**Written tasks:**
(1) From the Gold Coast beaches text, copy out the stretch from "By 2005 most" through "along Gold Coast beaches." word for word.
(2) According to the Gold Coast beaches text, how many cyclones removed most of the sand from Gold Coast beaches in 1967?

The Gold Coast has Australia's largest[24] professional surf lifesaving service to protect people on the beaches and to promote surf safety throughout the community. The Queensland Department of Primary Industries carries out the Queensland Shark Control Program (SCP) to protect swimmers from sharks.[25] Sharks are caught by using nets and baited drumlines off the major swimming beaches. Even with the SCP, sharks do range within sight of the patrolled beaches. Lifeguards will clear swimmers from the water if it is considered that there is a safety risk.

Gold Coast beaches have experienced periods of severe beach erosion. In 1967, a series of 11 cyclones removed most of the sand from Gold Coast beaches. The Government of Queensland engaged engineers from Delft University in the Netherlands to advise what to do about the beach erosion. The Delft Report[26] was published in 1971 and outlined a series of works for Gold Coast Beaches including Gold Coast Seaway,[27] works at Narrow Neck that resulted in the Northern Gold Coast Beach Protection Strategy[28] and works at the Tweed River that became the Tweed River Entrance Sand Bypassing Project.[29]

By 2005 most of the recommendations of the 1971 Delft Report had been implemented. City of Gold Coast commenced implementation of the Palm Beach Protection Strategy[30] but ran into considerable opposition from the community participating in a NO REEF protest campaign.[31] The City of Gold Coast Council then committed to completing a review of beach management practices to update the Delft Report. The Gold Coast Shoreline Management Plan[32] will be delivered by organisations including the Environmental Protection Agency, City of Gold Coast and the Griffith Centre for Coastal Management. Gold Coast City is also investing into the quality and capacity of the Gold Coast Oceanway that provides sustainable transport along Gold Coast beaches.

**Data segment:**
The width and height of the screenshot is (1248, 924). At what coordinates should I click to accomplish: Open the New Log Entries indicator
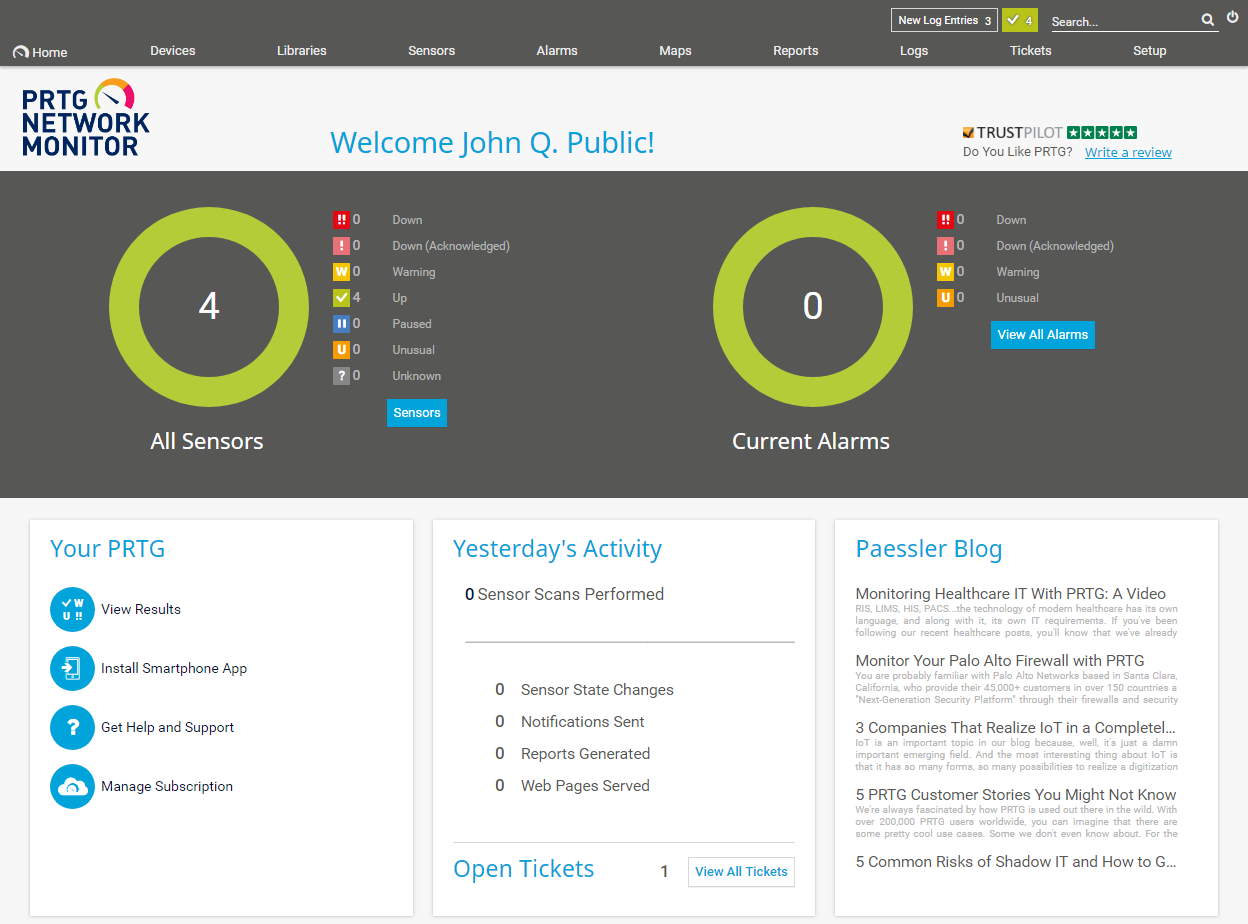pyautogui.click(x=943, y=20)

**Written responses:**
(1)
By 2005 most of the recommendations of the 1971 Delft Report had been implemented. City of Gold Coast commenced implementation of the Palm Beach Protection Strategy[30] but ran into considerable opposition from the community participating in a NO REEF protest campaign.[31] The City of Gold Coast Council then committed to completing a review of beach management practices to update the Delft Report. The Gold Coast Shoreline Management Plan[32] will be delivered by organisations including the Environmental Protection Agency, City of Gold Coast and the Griffith Centre for Coastal Management. Gold Coast City is also investing into the quality and capacity of the Gold Coast Oceanway that provides sustainable transport along Gold Coast beaches.

(2) A series of 11 cyclones.